Source material:
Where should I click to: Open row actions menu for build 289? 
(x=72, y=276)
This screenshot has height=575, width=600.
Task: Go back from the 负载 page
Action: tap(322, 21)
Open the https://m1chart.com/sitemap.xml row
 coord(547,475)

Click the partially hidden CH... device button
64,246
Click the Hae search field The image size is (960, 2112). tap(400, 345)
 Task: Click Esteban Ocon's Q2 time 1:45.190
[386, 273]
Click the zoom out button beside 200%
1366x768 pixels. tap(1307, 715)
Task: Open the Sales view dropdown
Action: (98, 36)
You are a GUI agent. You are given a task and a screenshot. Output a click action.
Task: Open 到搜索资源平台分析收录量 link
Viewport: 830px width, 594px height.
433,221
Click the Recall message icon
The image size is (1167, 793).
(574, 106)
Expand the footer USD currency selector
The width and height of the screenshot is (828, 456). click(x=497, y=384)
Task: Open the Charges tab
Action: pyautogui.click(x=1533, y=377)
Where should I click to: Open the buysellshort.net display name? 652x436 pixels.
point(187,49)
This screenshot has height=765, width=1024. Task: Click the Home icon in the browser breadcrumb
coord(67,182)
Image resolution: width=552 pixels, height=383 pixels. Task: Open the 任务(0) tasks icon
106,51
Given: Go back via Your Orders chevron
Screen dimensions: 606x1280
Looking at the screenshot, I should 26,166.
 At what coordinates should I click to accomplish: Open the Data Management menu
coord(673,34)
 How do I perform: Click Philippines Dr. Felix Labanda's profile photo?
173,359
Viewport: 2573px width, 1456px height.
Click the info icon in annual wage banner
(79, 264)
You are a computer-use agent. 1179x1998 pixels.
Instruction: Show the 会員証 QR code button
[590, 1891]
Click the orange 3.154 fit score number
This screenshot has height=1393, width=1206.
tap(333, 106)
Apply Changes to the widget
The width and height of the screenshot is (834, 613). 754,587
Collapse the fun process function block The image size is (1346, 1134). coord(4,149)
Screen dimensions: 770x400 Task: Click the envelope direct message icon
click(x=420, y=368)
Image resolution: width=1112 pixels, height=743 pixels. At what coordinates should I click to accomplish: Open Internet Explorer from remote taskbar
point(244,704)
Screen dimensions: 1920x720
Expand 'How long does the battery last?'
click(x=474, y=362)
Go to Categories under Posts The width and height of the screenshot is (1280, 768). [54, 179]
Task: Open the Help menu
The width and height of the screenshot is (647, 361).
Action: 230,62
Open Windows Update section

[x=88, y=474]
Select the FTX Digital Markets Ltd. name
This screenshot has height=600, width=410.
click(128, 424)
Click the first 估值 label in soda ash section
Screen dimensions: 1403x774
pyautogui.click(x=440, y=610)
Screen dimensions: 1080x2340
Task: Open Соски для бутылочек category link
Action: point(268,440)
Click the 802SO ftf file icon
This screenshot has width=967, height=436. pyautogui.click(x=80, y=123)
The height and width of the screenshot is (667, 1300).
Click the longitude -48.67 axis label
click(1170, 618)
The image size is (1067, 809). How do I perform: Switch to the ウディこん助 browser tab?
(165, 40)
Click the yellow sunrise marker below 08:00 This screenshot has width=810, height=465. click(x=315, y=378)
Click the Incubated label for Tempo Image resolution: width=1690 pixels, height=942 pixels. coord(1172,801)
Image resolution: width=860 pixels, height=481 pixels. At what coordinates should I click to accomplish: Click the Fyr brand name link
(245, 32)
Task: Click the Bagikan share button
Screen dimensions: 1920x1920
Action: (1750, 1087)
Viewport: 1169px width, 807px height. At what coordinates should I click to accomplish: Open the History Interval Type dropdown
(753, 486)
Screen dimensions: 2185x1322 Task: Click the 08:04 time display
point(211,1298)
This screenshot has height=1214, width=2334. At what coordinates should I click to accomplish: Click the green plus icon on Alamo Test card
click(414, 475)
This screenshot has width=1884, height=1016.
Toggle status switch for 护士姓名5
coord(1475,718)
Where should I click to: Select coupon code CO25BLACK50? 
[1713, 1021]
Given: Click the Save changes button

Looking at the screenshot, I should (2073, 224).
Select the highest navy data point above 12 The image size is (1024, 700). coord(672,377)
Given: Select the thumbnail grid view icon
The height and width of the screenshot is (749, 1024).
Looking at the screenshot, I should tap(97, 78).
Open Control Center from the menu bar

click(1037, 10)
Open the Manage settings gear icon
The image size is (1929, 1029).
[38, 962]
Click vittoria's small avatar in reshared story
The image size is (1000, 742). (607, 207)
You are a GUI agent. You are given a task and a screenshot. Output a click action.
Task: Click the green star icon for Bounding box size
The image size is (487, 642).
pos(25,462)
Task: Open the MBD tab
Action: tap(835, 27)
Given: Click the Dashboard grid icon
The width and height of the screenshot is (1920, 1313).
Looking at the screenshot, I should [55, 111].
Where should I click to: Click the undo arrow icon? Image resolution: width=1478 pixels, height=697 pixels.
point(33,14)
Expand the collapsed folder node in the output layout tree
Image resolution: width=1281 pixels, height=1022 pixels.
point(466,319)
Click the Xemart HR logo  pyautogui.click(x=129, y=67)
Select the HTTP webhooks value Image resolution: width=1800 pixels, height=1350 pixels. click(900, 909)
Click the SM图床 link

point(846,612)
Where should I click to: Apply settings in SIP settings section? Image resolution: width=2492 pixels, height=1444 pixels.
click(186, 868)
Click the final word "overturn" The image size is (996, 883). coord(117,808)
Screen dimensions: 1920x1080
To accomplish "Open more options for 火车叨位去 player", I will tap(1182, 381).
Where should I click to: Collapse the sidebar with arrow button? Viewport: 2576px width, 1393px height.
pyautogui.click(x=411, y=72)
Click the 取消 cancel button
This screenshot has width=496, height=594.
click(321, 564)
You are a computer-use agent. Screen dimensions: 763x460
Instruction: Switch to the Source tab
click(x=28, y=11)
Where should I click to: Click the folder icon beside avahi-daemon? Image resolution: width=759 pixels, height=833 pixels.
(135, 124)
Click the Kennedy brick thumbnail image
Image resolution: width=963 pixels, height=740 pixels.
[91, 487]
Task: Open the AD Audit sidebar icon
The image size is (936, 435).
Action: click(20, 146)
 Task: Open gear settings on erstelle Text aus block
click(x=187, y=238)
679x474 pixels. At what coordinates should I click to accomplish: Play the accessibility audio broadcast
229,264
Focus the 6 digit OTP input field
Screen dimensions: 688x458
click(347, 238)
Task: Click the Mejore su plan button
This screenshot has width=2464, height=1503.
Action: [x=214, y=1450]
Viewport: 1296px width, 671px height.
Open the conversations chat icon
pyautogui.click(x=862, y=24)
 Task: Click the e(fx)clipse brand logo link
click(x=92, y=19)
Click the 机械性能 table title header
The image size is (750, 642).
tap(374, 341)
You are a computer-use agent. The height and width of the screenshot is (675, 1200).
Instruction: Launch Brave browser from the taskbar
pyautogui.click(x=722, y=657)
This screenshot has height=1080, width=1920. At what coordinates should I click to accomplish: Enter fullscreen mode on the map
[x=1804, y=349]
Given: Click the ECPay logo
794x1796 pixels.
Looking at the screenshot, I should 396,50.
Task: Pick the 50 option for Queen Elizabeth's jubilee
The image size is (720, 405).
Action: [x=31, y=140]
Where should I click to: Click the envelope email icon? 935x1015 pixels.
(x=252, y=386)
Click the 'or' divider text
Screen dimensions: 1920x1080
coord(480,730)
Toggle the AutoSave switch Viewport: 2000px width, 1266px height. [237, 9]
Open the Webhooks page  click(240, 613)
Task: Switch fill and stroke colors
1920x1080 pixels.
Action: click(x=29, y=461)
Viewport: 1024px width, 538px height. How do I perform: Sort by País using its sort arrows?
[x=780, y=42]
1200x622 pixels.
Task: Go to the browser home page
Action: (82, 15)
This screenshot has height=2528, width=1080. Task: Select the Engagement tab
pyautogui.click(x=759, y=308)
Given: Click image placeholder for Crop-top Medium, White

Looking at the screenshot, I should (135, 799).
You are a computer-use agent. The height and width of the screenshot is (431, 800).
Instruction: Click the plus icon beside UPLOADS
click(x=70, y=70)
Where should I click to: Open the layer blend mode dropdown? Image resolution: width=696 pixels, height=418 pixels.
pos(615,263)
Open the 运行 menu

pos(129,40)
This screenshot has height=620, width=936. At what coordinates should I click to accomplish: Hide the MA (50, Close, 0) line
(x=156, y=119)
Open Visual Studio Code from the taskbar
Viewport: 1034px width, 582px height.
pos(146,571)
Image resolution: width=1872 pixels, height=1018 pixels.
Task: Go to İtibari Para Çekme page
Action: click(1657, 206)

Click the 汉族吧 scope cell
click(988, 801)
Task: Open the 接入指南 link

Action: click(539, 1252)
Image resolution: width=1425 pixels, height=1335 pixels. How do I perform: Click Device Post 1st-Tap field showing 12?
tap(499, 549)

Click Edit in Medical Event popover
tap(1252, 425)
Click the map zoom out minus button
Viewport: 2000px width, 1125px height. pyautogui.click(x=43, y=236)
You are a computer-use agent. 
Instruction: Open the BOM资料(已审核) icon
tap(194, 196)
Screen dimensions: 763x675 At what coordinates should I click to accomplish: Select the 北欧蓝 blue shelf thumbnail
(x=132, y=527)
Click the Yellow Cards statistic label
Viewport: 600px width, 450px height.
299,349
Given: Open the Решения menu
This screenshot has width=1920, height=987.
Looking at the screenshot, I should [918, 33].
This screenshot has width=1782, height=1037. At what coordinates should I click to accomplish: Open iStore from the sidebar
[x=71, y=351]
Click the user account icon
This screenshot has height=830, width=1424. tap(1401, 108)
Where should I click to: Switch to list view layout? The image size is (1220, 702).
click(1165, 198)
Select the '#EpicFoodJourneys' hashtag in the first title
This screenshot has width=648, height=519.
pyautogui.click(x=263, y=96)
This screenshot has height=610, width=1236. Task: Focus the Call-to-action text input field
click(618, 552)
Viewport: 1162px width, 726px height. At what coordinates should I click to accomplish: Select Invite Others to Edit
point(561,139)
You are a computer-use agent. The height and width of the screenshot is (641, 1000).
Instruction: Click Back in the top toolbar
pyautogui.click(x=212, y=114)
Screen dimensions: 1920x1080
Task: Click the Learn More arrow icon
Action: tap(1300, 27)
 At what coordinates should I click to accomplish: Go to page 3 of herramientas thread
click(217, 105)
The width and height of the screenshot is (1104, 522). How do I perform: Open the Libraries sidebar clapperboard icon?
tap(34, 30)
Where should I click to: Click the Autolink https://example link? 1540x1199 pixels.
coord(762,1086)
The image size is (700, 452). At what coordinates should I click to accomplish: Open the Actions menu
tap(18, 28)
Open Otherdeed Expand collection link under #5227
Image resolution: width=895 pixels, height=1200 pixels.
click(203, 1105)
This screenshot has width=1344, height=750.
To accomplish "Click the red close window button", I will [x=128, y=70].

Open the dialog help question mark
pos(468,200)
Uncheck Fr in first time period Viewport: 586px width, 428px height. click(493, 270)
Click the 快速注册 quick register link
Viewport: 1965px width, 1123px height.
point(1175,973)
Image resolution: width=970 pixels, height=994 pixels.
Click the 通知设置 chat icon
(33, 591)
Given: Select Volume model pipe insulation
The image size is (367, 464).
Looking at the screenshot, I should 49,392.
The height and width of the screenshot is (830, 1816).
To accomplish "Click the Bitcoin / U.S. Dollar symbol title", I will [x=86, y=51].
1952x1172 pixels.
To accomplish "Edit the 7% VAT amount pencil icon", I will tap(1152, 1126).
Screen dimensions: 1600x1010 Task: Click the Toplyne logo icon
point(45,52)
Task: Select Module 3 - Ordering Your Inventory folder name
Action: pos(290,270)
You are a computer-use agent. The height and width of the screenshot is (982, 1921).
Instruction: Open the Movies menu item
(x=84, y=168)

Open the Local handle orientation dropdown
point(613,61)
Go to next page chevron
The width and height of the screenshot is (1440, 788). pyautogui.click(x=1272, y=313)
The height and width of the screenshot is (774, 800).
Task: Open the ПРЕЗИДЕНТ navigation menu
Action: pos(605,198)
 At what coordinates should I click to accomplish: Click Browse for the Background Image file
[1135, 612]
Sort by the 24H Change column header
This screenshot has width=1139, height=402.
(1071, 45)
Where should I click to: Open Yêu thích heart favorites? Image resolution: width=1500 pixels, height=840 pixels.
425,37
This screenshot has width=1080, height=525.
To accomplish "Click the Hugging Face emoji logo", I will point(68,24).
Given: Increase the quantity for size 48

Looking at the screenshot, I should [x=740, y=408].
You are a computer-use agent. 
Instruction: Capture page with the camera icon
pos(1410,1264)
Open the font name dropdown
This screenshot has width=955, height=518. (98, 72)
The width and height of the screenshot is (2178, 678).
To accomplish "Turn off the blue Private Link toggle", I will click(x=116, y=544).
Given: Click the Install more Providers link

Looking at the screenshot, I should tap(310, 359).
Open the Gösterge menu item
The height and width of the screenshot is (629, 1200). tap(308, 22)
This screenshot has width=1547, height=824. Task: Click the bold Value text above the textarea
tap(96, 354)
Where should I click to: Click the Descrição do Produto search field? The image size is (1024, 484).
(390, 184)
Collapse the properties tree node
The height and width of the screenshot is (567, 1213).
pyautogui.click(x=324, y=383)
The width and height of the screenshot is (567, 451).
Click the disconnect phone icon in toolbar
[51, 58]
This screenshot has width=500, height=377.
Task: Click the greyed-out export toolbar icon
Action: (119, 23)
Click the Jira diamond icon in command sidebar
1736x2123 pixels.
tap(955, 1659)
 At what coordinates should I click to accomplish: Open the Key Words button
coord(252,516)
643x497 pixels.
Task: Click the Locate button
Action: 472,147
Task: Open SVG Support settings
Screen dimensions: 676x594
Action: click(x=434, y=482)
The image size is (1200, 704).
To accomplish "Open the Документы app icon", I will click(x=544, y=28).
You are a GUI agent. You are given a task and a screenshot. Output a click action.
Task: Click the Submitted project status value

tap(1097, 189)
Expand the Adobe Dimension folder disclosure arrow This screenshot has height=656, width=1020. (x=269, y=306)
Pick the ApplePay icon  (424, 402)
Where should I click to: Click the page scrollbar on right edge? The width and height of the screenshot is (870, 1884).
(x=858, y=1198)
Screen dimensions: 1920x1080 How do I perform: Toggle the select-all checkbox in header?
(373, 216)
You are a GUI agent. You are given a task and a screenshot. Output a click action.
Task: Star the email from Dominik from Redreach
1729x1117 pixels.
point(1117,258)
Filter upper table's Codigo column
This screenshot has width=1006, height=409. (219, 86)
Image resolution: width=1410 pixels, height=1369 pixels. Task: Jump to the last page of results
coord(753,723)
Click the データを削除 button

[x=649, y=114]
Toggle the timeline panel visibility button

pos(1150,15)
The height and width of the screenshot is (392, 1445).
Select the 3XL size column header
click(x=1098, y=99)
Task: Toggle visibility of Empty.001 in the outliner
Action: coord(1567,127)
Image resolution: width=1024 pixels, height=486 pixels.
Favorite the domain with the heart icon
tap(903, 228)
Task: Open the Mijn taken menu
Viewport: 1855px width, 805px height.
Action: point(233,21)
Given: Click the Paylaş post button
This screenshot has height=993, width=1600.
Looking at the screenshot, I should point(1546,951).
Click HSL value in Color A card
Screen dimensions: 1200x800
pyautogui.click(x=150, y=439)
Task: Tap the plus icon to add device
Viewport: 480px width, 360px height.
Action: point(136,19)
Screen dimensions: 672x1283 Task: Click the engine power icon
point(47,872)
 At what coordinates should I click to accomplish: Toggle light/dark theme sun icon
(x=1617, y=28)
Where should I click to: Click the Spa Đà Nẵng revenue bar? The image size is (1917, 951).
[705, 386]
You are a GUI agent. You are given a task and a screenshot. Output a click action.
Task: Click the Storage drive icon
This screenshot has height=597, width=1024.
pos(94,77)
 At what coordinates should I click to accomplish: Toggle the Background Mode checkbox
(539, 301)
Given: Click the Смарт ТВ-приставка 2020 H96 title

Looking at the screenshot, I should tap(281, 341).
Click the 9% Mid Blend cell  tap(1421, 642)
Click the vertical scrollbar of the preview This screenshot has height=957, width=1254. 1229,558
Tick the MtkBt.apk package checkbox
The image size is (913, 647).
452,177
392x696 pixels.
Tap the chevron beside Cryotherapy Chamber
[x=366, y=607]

Problem statement: Swap "heart icon" for "star icon" in the records, beginning at the line that has "The height and width of the screenshot is (392, 1445)." and stopping after the line that has "(x=1617, y=28)". Give only those lines, with nothing else changed.

The result:
The height and width of the screenshot is (392, 1445).
Select the 3XL size column header
click(x=1098, y=99)
Task: Toggle visibility of Empty.001 in the outliner
Action: coord(1567,127)
Image resolution: width=1024 pixels, height=486 pixels.
Favorite the domain with the star icon
tap(903, 228)
Task: Open the Mijn taken menu
Viewport: 1855px width, 805px height.
Action: point(233,21)
Given: Click the Paylaş post button
This screenshot has height=993, width=1600.
Looking at the screenshot, I should point(1546,951).
Click HSL value in Color A card
Screen dimensions: 1200x800
pyautogui.click(x=150, y=439)
Task: Tap the plus icon to add device
Viewport: 480px width, 360px height.
Action: point(136,19)
Screen dimensions: 672x1283 Task: Click the engine power icon
point(47,872)
 At what coordinates should I click to accomplish: Toggle light/dark theme sun icon
(x=1617, y=28)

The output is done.